Crooks has been out of the game since his contract as an assistant coach at Castleford expired at the end of last season: he had retired as a player midway through the campaign.
Crooks has been desperate to get his start in coaching, but last night month turned down an offer from the ambitious amateur club, the Oxford Cavaliers, to coach them on a part-time basis, in the hope that a full- time role would crop up elsewhere.
He now appears to have beaten John Joyner, who was replaced as Castleford coach last year, for the difficult job of reviving Keighley, whose recent financial crises have weakened their playing staff to the point where they are struggling to compete in the First Division. Kain is likely to stay at Keighley in some capacity.
All four games so far this season have been lost, culminating in a 50- 12 thrashing at Dewsbury on Sunday.
The Castleford-based referee, Steve Presley, has been left on the sidelines for the quarter-finals of the Challenge Cup this weekend, after complaints from Halifax about his handling of their tie against the London Broncos in the last round.
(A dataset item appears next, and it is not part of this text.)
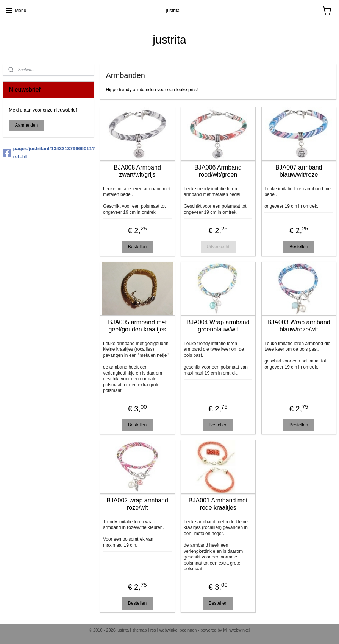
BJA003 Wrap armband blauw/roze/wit (298, 325)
Halifax lost 21-18 in a match of several controversial tries, after which two London forwards, Terry Matterson and Peter Gill, were sent letters from the League warning them about their future conduct.
A five-match tour by New Zealand will bring the British season to an end with an international flavour in November.
A meeting of the Test-playing nations in Australia has confirmed that the scheduled World Cup in Australasia this autumn will be postponed until the situation in the southern hemisphere - where a unified competition kicks off this weekend - has settled down.
Huddersfield, Watford and Bolton have been earmarked as the likely venues for the three Tests, but the Kiwis have warned that they will be reluctant to play any extra games outside the code's heartland as missionary exercises.